In the example http://scikit-learn.org/stable/auto_examples/cluster/plot_dbscan.html#example-cluster-plot-dbscan-py the distances between the input samples X are calculated and normalized:
D = distance.squareform(distance.pdist(X))
S = 1 - (D / np.max(D))
db = DBSCAN(eps=0.95, min_samples=10).fit(S)
In another example for v0.14 (http://jaquesgrobler.github.io/online-sklearn-build/auto_examples/cluster/plot_dbscan.html) some scaling is done:
X = StandardScaler().fit_transform(X)
db = DBSCAN(eps=0.3, min_samples=10).fit(X)
I base my code on the latter example and have the impression clustering works better with this scaling. However, this scaling "Standardizes features by removing the mean and scaling to unit variance". I try to find 2d clusters. If I have my clusters distributed in a squared area - let's say 100x100 I see no problem in the scaling. However, if the are distributed in an rectangled area e.g. 800x200 the scaling 'squeezes' my samples and changes the relative distances between them in one dimension. This deteriorates the clustering, doesn't it? Or am I understanding sth. wrong?
Do I need to apply some preprocessing at all, or can I simply input my 'raw' data?
It depends on what you are trying to do.
If you run DBSCAN on geographic data, and distances are in meters, you probably don't want to normalize anything, but set your epsilon threshold in meters, too.
And yes, in particular a non-uniform scaling does distort distances. While a non-distorting scaling is equivalent to just using a different epsilon value!

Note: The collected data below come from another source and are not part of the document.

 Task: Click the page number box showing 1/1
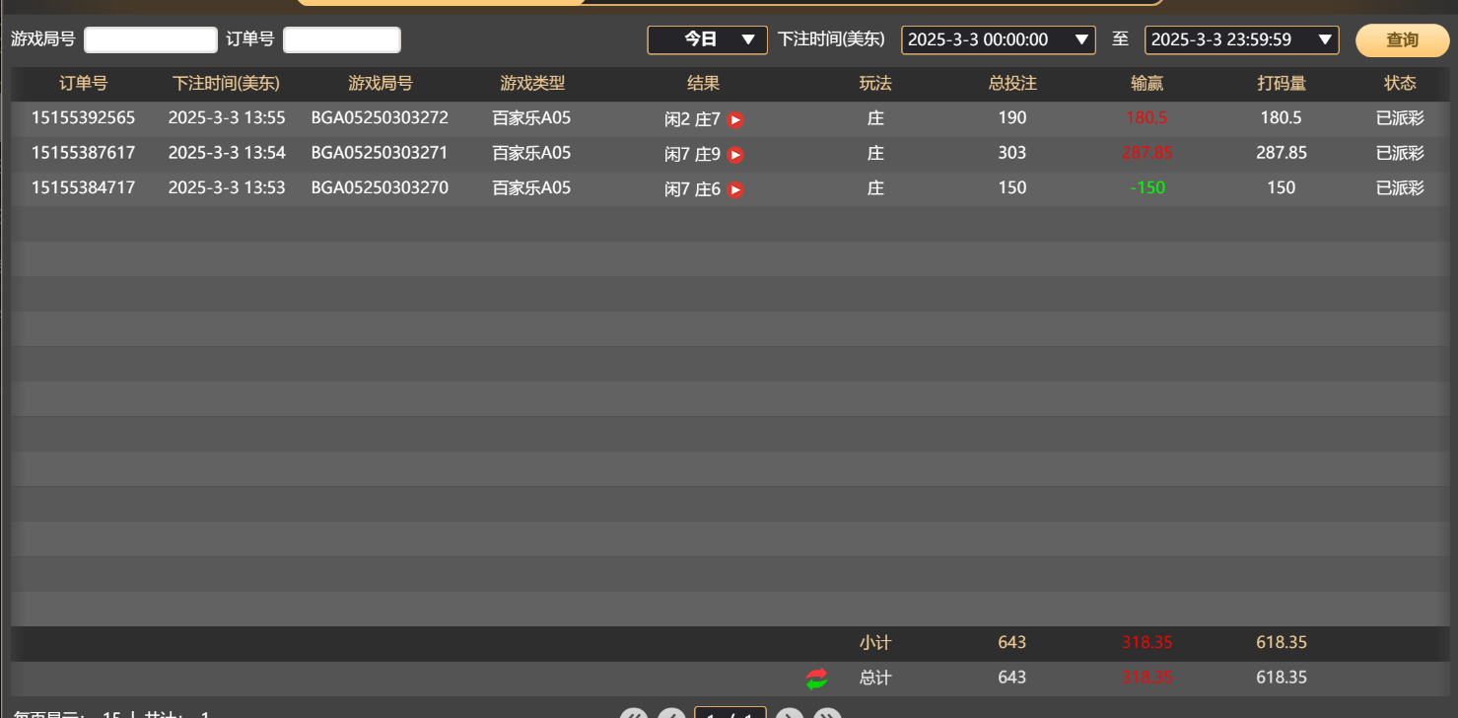tap(730, 713)
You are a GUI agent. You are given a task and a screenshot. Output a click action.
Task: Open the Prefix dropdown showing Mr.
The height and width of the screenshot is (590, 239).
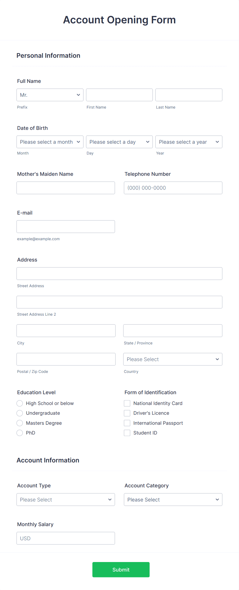pos(50,95)
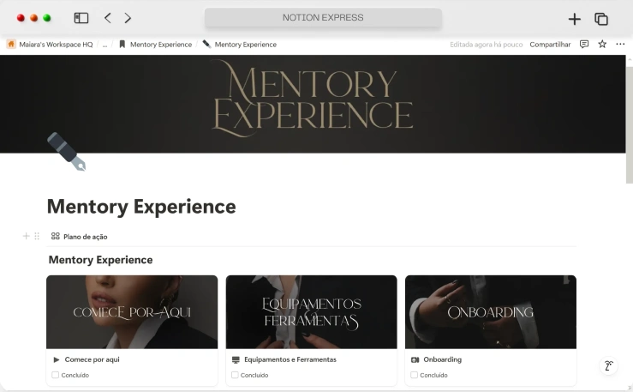Open the floating help button bottom right

click(608, 365)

Note that in the first example, apparently a similarity and not a distance matrix is processed. S = (1 - D / np.max(D)) is a heuristic to convert a similarity matrix into a dissimilarity matrix. Epsilon 0.95 then effectively means at most "0.05 of the maximum dissimilarity observed". An alternate version that should yield the same result is:
D = distance.squareform(distance.pdist(X))
S = np.max(D) - D
db = DBSCAN(eps=0.95 * np.max(D), min_samples=10).fit(S)
Whereas in the second example, fit(X) actually processes the raw input data, and not a distance matrix. IMHO that is an ugly hack, to overload the method this way. It's convenient, but it leads to misunderstandings and maybe even incorrect usage sometimes.

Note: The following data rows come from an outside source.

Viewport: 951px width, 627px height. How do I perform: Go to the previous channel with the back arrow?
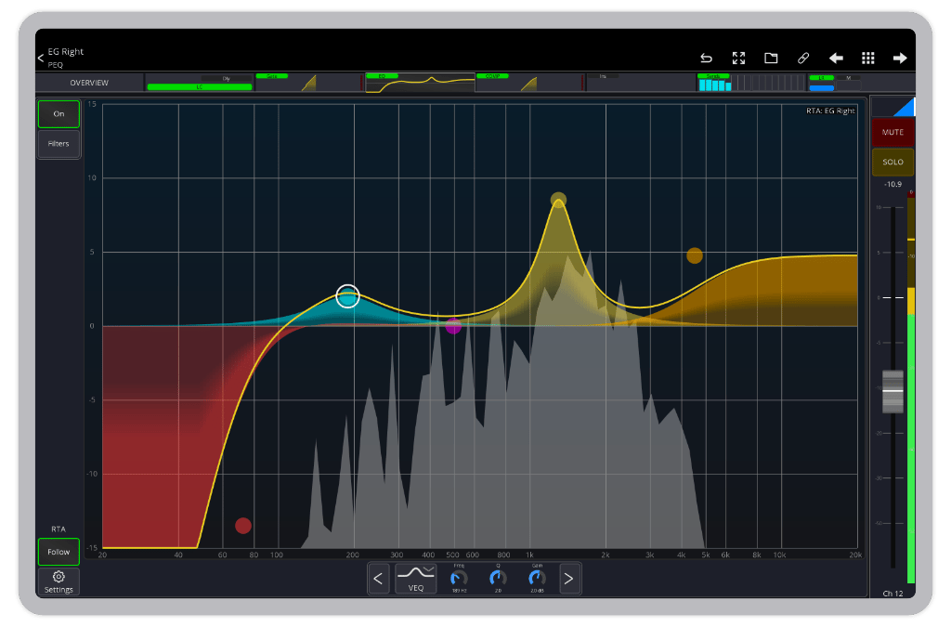(836, 58)
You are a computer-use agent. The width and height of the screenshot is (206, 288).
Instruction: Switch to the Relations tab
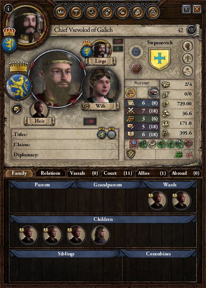pyautogui.click(x=50, y=173)
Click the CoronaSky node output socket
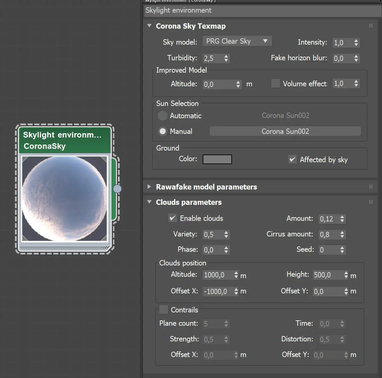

Overall, I would not take sklearn's DBSCAN as a referene. The whole API seems to be heavily driven by classification, not by clustering. Usually, you don't fit a clustering, you do that for supervised methods only. Plus, sklearn currently does not use indexes for acceleration, and needs O(n^2) memory (which DBSCAN usually would not).

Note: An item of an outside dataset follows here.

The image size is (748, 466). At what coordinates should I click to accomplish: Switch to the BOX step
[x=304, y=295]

In general, you need to make sure that your distance works. If your distance function doesn't work no distance-based algorithm will produce the desired results. On some data sets, naive distances such as Euclidean work better when you first normalize your data. On other data sets, you have a good understanding on what distance is (e.g. geographic data. Doing a standardization on this obivously does not make sense, nor does Euclidean distance!)